Survenue le 14 mars 2017 à Barcelone, la mort de Joaquina Dorado Pita clôt une lumineuse séquence de l’histoire populaire. À presque cent ans, les sentiments de révolte de sa petite enfance contre l’injustice l’habitaient toujours intensément. Née le 25 juin 1917 dans un quartier de pêcheurs de La Corogne, en Galice, elle eut très tôt conscience du malheur réservé aux classes laborieuses. En voyant aller pieds nus la plupart des enfants du quartier, puis en assistant un jour du haut de son balcon à la féroce répression qui s’abattait sur des travailleurs en grève.

Émigrée à Barcelone en 1934 avec ses parents, elle a tout juste dix-sept ans quand, immédiatement après son embauche comme tapissière, elle est la première dans l’entreprise à adhérer au syndicat CNT du bois et de la décoration. À partir du coup d’État militaro-fasciste de juillet 1936, elle passe à l’action révolutionnaire. Quelques semaines avant de s’éteindre, son regard flambait encore quand elle évoquait les jours qui suivirent la victoire du peuple des barricades, dont elle fut. Elle fit alors partie d’une délégation du syndicat qui faisait le tour des usines et ateliers. Elle adorait raconter... « Qui est le patron ? » « Moi ! » s’écriait quelque vanité. « Eh bien, hors d’ici ! s’entendait-elle répondre, le temps des maîtres est terminé ! » La toute jeune Joaquina n’allait pas tarder à se voir confier les fonctions du secrétariat de l’Industrie du bois socialisée.

Un mélange de courroux, de regrets et de nostalgie marquait son visage à l’évocation des événements de mai 1937 au cours desquels « sans l’appel au cessez-le-feu des “camarades ministres” nous aurions écrasé les mal nommés communistes. Ça aurait changé pas mal de choses... ». Il fut question un moment de former des pilotes de chasse. Joaquina se porta candidate, mais Moscou veillait. Jamais les avions n’arrivèrent.

En février 1939 elle traverse les Pyrénées parmi les centaines de milliers de gens qui fuient la barbarie, bombardés et mitraillés au long des routes par l’aviation franquiste. Internée dans un camp de concentration du côté de Briançon, elle réussit à s’en évader. Elle demeure alors quelque temps à Montpellier dans le château où le botaniste Paul Reclus, neveu d’Élisée, offre refuge à bon nombre d’anarchistes arrivés d’Espagne. Elle fait là la connaissance de Simon Radowitzky, avec qui elle établit rapidement des liens d’amitié.

§ **LIGNES LISTÉES**
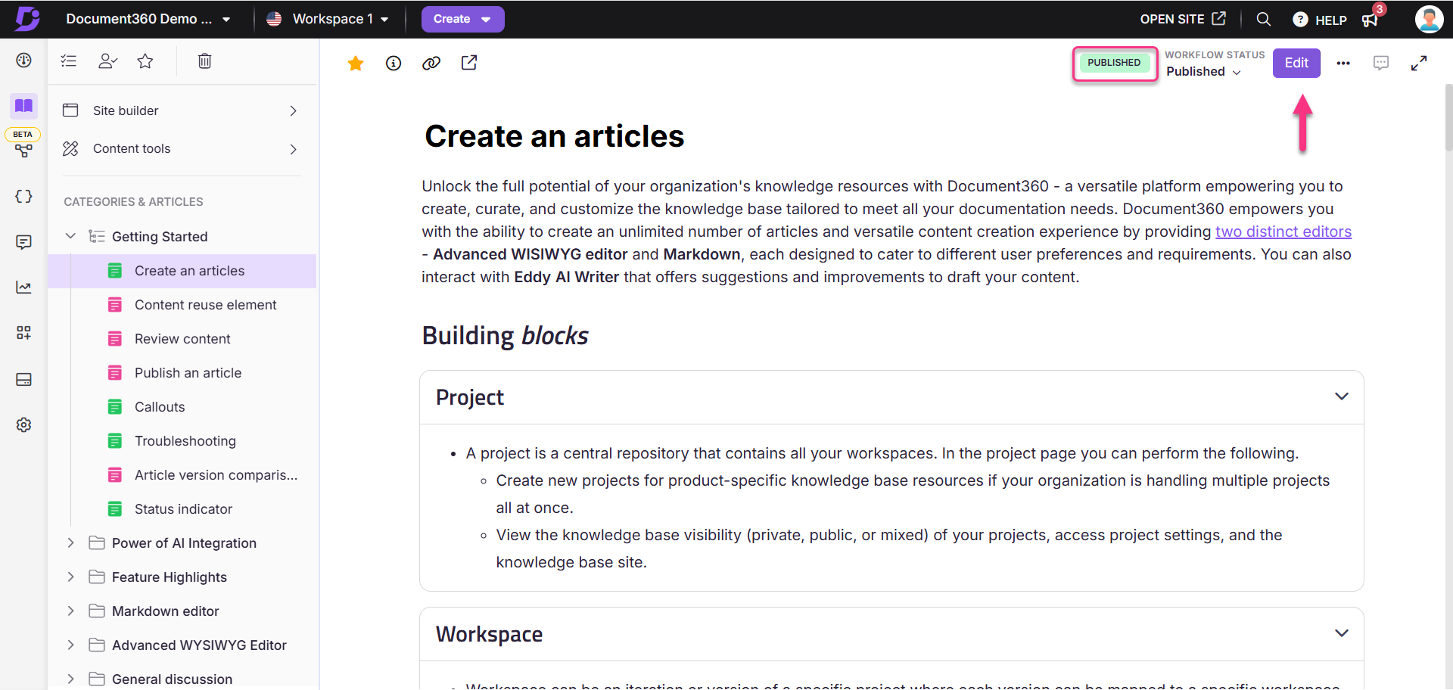Expand article to full screen view
1453x690 pixels.
tap(1419, 64)
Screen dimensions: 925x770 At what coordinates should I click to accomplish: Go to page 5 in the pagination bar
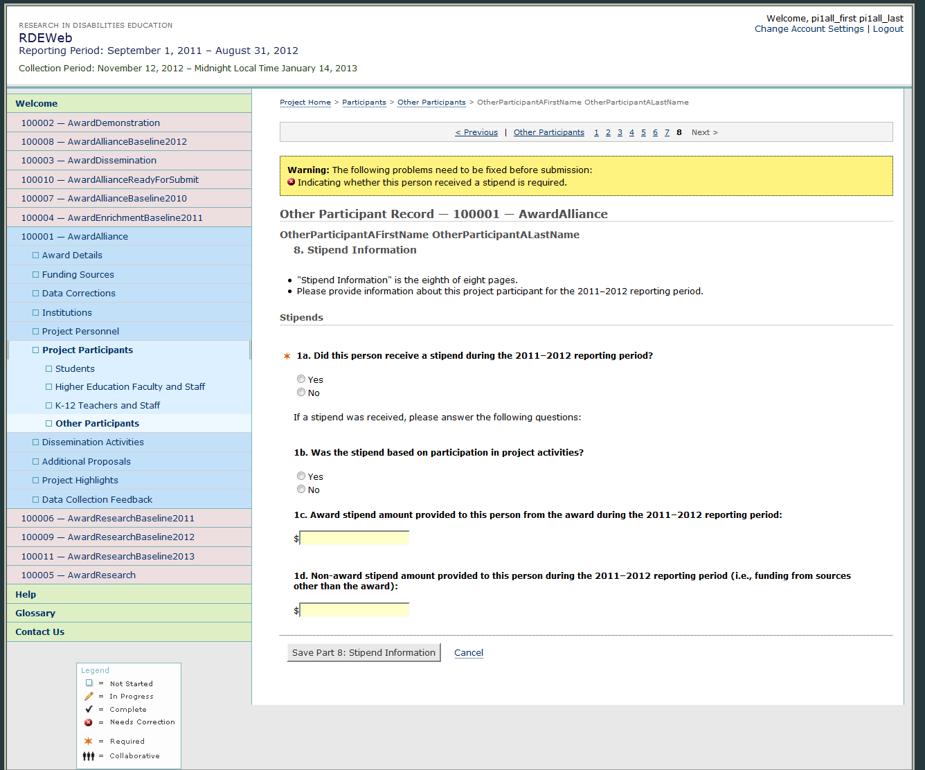click(643, 133)
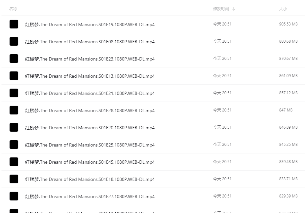Click the file icon for episode S01E25
The width and height of the screenshot is (305, 213).
(14, 145)
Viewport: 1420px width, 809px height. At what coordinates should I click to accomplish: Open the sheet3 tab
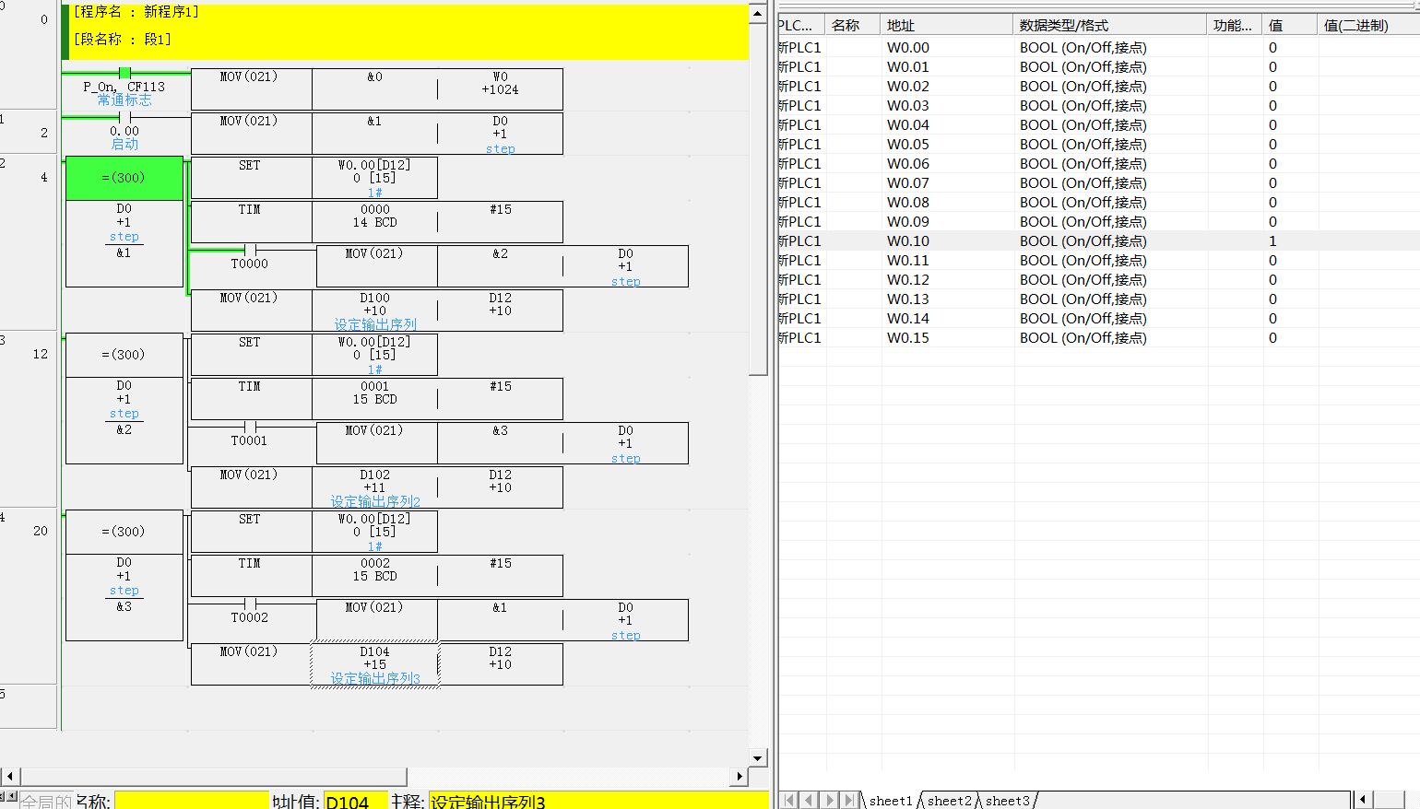click(x=1007, y=801)
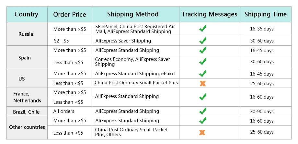Click the checkmark in France, Netherlands row
The height and width of the screenshot is (144, 298).
pyautogui.click(x=202, y=97)
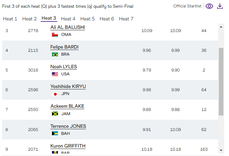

§ **CONSIGNE 1**
D'après le texte sur Joaquina Dorado Pita, à quel syndicat adhère-t-elle juste après avoir été embauchée comme tapissière ?
§ **CONSIGNE 2**
Pour chaque phrase, dites si elle va dans le sens du texte sur Joaquina Dorado Pita, et citez les mots du texte qui tranchent.
(a) Joaquina Dorado Pita est née à La Corogne.
(b) Les avions prévus pour former des pilotes de chasse ont fini par arriver.
(c) Elle est arrivée à Barcelone seule, sans ses parents.
§ **CONSIGNE 3**
Prolongez le texte sur Joaquina Dorado Pita à partir de l'endroit où il s'arrête.
Les lignes forment un contenu à part, distinct du texte.

§ **VOTRE RÉPONSE 1**
Au syndicat CNT du bois et de la décoration.

§ **VOTRE RÉPONSE 2**
(a) Oui : « Née le 25 juin 1917 dans un quartier de pêcheurs de La Corogne ».
(b) Non : « Jamais les avions n’arrivèrent. »
(c) Non : « Émigrée à Barcelone en 1934 avec ses parents ».

§ **VOTRE RÉPONSE 3**
Ensuite c’est Toulouse puis à nouveau l’internement ; dans deux camps dont celui du Récébédou (Portet-sur-Garonne) d’où encore elle s’évadera. À la Libération elle prend une part très active dans la réorganisation de la CNT et de la FIJL (Fédération ibérique des jeunesses libertaires) avant de retraverser clandestinement les Pyrénées avec Liberto Sarrau Royes, depuis quelques mois son compagnon, pour continuer à combattre la dictature. C’est à cette époque qu’elle, Liberto, Raúl Carballeira Lacunza, trois autres compagnons et une camarade forment le groupe d’action Tres de Mayo. Le 24 février 1948 Joaquina et Liberto sont arrêtés puis torturés au cours des dix-huit jours pendant lesquels ils restent aux mains de la police. Condamnés, puis relâchés en liberté conditionnelle suite à l’invalidation du Conseil de guerre, ils sont repris le 11 mai 1949 alors qu’ils s’apprêtent à repasser en France.

Condamnée à douze ans de prison, Joaquina est transférée à l’hôpital fin 1950 et doit subir l’ablation d’un rein gravement détérioré par les tortures auxquelles elle fut soumise dans les locaux de la police. Devant un diagnostic de mort imminente, l’administration pénitentiaire s’empresse de l’envoyer décéder chez elle, afin de s’éviter d’éventuelles tracasseries. Un médecin naturiste lui sauve la vie grâce à de très onéreux achats de pénicilline financés par les compagnons du syndicat clandestin du textile. Une fois sa santé récupérée Joaquina réintègre la prison pour en finir avec sa peine dont, à la suite d’amnisties générales, il ne lui reste plus que trois mois à accomplir. Le 13 février elle sort en liberté conditionnelle, pour aussitôt rejoindre la clandestinité, aux côtés de Francisco Sabaté Llopart, qu’elle secondera dans ses activités de propagande et pour qui elle se chargera de trouver des planques. C’est avec lui qu’elle rejoint la France, à pied une fois de plus en 1956. Après avoir combattu la dictature elle devra encore se frotter aux penchants légalistes des bureaucratiques continuateurs de « l’anarchisme » de gouvernement. Elle et quelques autres irréductibles devront en effet faire montre d’une ferme résolution à l’encontre des autorités cénétistes de Toulouse pour que Francisco Sabaté obtienne un aval de la Confédération destiné à lui éviter d’être extradé en Espagne. Elle militait au sein de la deuxième union régionale de la CNT de France quand en 1977 un secrétaire général s’arrogea la luxueuse prérogative d’exclure de son propre chef cette union, alors la plus nombreuse. Union dont le congrès qui suivit refusa d’entendre une délégation. A-t-on jamais rien vu d’aussi furieusement décadent en terrain antiautoritaire ? Les luttes intestines qui déchiraient la CNT d’Espagne en exil n’y étaient sans doute pas étrangères.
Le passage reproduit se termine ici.